En tout état de cause,

- faire interdiction à l'huissier de justice et l'expert en informatique de communiquer à la société Actua et à son conseil, tout élément découvert et emporté lors de la mesure de conservation de preuve du 11 septembre 2018,

- ordonner la restitution de l'intégralité des éléments enlevés ou copiés par l'huissier et l'expert en informatique, puis la destruction de ceux-ci dans tous leurs systèmes d'information,

- faire interdiction à la société Actua de faire référence ou d'utiliser de quelque manière que ce soit les éléments constatés ou saisis dans le cadre de l'exécution de l'ordonnance sur requête du 12 juillet 2018 (RG 18/234, Minute n°18/170), ainsi que l'attestation de Me [G] du 14 septembre 2018, sous astreinte de 10 000 euros par infraction constatée,

- condamner la société Actua à payer à chacune des appelantes une somme de 5 000 euros à titre de provision sur dommages intérêts pour procédure abusive,

- condamner la société Actua à payer à chacune des appelantes une somme de 3 000 euros au titre de l'article 700 du code de procédure civile,

- condamner la société Actua aux entiers frais et dépens de première instance et d'appel, y compris aux frais d'huissier et d'expert en informatique, ainsi qu'aux frais de procès-verbal de constat d'huissier

et ce, en invoquant, notamment :

- la saisine en rétractation du juge ayant rendu l'ordonnance, cette notion ayant un sens fonctionnel, et ce juge, peu important sa dénomination, n'ayant pas statué en tant que juge des référés 'ordinaire', l'arrêt de la Cour de cassation cité dans l'arrêt avant dire droit devant être interprété comme excluant simplement qu'une demande de rétractation soit présentée à titre reconventionnel dans une procédure ayant un autre objet, alors qu'il est, par ailleurs, de jurisprudence, que, l'intitulé de l'assignation saisit le juge ayant rendu l'ordonnance,

- l'insuffisance de la limitation des mesures ordonnées initialement,

- plus largement, le caractère, selon elles, excessif et général des mesures d'instructions, menées sans restriction ou garantie pour préserver ses droits, par l'huissier de justice, qui s'apparenteraient à un véritable audit commercial de la société Premio Tertiaire,

- l'absence de motif légitime,

- le défaut de circonstances propres à justifier une ordonnance non contradictoire,

- l'irrégularité des opérations de constat menées en exécution de l'ordonnance initiale,

- en conséquence de ce qui précède, un abus du droit d'agir en justice de la part de la partie adverse.

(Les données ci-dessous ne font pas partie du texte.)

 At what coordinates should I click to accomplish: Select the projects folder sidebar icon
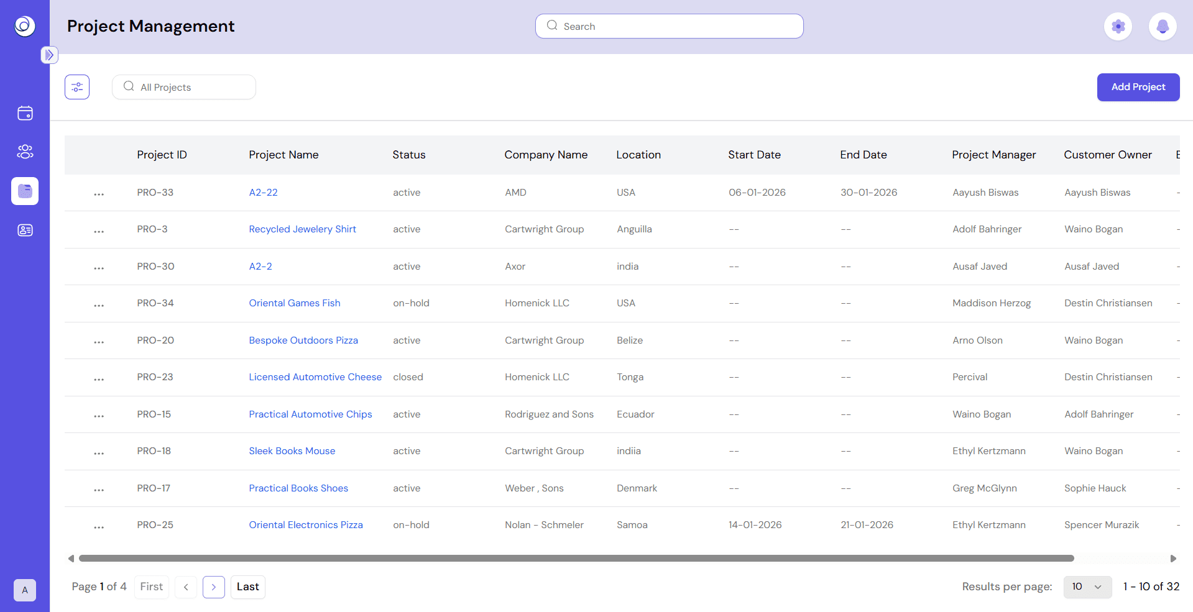(25, 191)
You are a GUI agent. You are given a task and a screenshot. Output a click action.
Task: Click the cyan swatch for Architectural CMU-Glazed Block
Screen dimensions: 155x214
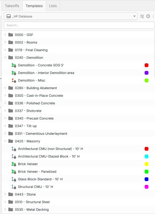coord(146,157)
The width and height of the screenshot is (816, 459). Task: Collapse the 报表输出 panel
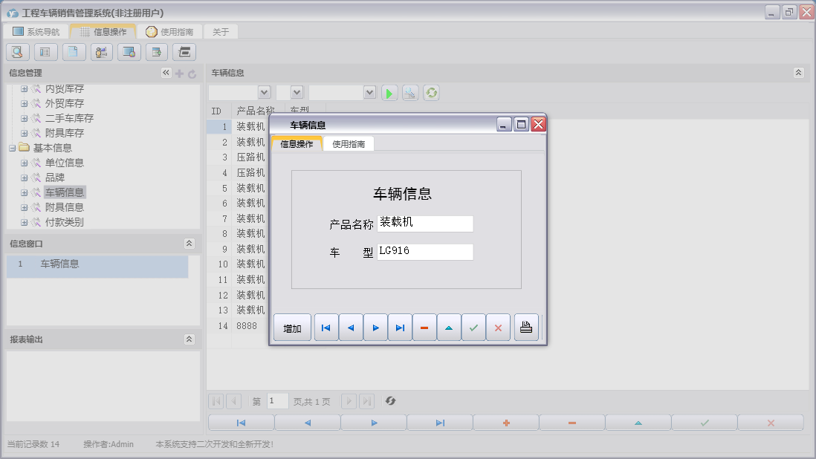tap(189, 339)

Vu les dernières conclusions en date du 28 mars 2022, auxquelles est joint un bordereau de pièces récapitulatif qui n'a fait l'objet d'aucune contestation des parties, et par lesquelles la SAS Actua demande à la cour de :

- déclarer recevable la demande en rétractation formulée en première instance par les parties appelantes,

- déclarer l'appel mal fondé,

- déclarer les appelantes irrecevables, subsidiairement mal fondées en leurs fins et conclusions,

- confirmer la décision entreprise en toutes ses dispositions,

- débouter les appelantes de l'ensemble de leurs fins et conclusions,

Y ajoutant :

- condamner la société Premio Tertiaire, Mmes [J] et [C] au paiement d'une indemnité pour procédure abusive fixée à l'euro symbolique,

- les condamner aux dépens, incluant les frais d'huissier, de constat et d'expert en informatique, ainsi qu'au paiement d'une indemnité de procédure de 6 500 euros en application de l'article 700 du code de procédure civile,

et ce, en invoquant, notamment :

- la recevabilité de la demande en rétractation, dans la mesure où c'est le juge des référés civils, en sa qualité de juge des requêtes, qui a statué sur la demande en rétractation, s'agissant d'un magistrat agissant sur délégation du président du tribunal de grande instance, avec même une identité de personne, outre qu'il aurait été saisi en sa qualité de juge des requêtes, et non dans le cadre d'une procédure devant le juge des référés,

- l'absence de généralité de la mesure, précisant avoir réalisé une extraction ciblée et bornée dans le temps,

- l'existence d'un motif légitime, tiré d'un détournement de fichier et d'agissements constitutifs d'un démarchage actif caractérisant une forme de parasitisme,

- la justification du caractère non contradictoire de la procédure, au titre duquel elle estime avoir détaillé dans sa requête les raisons pour lesquelles elle le sollicitait, notamment au regard des méthodes utilisées par Mmes [J] et [C],

- la validité des opérations de constat et l'insuffisante valeur probante des éléments adverses tendant à la voir contester,

- l'absence de préjudice adverse, les parties appelantes ayant, au contraire, abusé de leur droit d'agir en interjetant appel et en soutenant que la mesure serait dépourvue de motif légitime alors qu'elles auraient sciemment dérobé les fichiers de la société Actua pour construire et développer leur nouvelle structure.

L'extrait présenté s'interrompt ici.